> [ACTIVITY] Copy every line below precisely, leaving nothing out.

Top of PROVIDED DATA

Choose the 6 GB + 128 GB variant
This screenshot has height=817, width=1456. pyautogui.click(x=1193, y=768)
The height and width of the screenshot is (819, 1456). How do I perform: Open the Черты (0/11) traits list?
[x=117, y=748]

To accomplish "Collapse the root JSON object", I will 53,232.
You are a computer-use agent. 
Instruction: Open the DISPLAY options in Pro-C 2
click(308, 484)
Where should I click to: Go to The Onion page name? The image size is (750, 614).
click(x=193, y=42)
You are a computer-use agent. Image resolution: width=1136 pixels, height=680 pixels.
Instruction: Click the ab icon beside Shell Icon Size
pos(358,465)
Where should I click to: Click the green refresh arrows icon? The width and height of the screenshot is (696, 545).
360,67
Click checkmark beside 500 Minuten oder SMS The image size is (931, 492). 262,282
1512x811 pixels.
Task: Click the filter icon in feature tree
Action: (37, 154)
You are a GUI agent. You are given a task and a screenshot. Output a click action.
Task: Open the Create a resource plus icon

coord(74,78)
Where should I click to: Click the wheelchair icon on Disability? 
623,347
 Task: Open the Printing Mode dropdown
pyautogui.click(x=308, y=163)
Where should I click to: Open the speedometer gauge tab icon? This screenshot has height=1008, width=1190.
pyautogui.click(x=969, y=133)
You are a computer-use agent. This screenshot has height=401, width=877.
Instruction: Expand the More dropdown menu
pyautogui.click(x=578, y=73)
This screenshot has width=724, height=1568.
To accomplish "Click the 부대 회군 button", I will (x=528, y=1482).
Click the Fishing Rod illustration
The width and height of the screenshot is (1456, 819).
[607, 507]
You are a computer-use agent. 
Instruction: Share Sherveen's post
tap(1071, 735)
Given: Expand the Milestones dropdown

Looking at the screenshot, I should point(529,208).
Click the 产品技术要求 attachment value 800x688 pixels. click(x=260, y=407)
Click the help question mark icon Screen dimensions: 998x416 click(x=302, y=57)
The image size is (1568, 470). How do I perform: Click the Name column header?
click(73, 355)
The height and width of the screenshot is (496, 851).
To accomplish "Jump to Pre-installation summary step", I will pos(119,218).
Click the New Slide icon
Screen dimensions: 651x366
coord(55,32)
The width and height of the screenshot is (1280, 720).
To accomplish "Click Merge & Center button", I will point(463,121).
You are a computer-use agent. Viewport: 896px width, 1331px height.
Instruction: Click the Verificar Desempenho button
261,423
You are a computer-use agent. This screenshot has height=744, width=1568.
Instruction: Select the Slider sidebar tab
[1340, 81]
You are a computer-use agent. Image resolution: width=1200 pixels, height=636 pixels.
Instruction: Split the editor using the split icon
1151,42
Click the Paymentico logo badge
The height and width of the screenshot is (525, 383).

Bottom of PROVIDED DATA

> [ANSWER AREA]
Choose the 6 GB + 128 GB variant
This screenshot has height=817, width=1456. pyautogui.click(x=1193, y=768)
The height and width of the screenshot is (819, 1456). How do I perform: Open the Черты (0/11) traits list?
[x=117, y=748]

To accomplish "Collapse the root JSON object", I will 53,232.
You are a computer-use agent. 
Instruction: Open the DISPLAY options in Pro-C 2
click(308, 484)
Where should I click to: Go to The Onion page name? The image size is (750, 614).
click(x=193, y=42)
You are a computer-use agent. Image resolution: width=1136 pixels, height=680 pixels.
Instruction: Click the ab icon beside Shell Icon Size
pos(358,465)
Where should I click to: Click the green refresh arrows icon? The width and height of the screenshot is (696, 545).
360,67
Click checkmark beside 500 Minuten oder SMS The image size is (931, 492). 262,282
1512x811 pixels.
Task: Click the filter icon in feature tree
Action: (37, 154)
You are a GUI agent. You are given a task and a screenshot. Output a click action.
Task: Open the Create a resource plus icon

coord(74,78)
Where should I click to: Click the wheelchair icon on Disability? 
623,347
 Task: Open the Printing Mode dropdown
pyautogui.click(x=308, y=163)
Where should I click to: Open the speedometer gauge tab icon? This screenshot has height=1008, width=1190.
pyautogui.click(x=969, y=133)
You are a computer-use agent. This screenshot has height=401, width=877.
Instruction: Expand the More dropdown menu
pyautogui.click(x=578, y=73)
This screenshot has width=724, height=1568.
To accomplish "Click the 부대 회군 button", I will (x=528, y=1482).
Click the Fishing Rod illustration
The width and height of the screenshot is (1456, 819).
[607, 507]
You are a computer-use agent. 
Instruction: Share Sherveen's post
tap(1071, 735)
Given: Expand the Milestones dropdown

Looking at the screenshot, I should point(529,208).
Click the 产品技术要求 attachment value 800x688 pixels. click(x=260, y=407)
Click the help question mark icon Screen dimensions: 998x416 click(x=302, y=57)
The image size is (1568, 470). How do I perform: Click the Name column header?
click(73, 355)
The height and width of the screenshot is (496, 851).
To accomplish "Jump to Pre-installation summary step", I will pos(119,218).
Click the New Slide icon
Screen dimensions: 651x366
coord(55,32)
The width and height of the screenshot is (1280, 720).
To accomplish "Click Merge & Center button", I will point(463,121).
You are a computer-use agent. Viewport: 896px width, 1331px height.
Instruction: Click the Verificar Desempenho button
261,423
You are a computer-use agent. This screenshot has height=744, width=1568.
Instruction: Select the Slider sidebar tab
[1340, 81]
You are a computer-use agent. Image resolution: width=1200 pixels, height=636 pixels.
Instruction: Split the editor using the split icon
1151,42
Click the Paymentico logo badge
The height and width of the screenshot is (525, 383).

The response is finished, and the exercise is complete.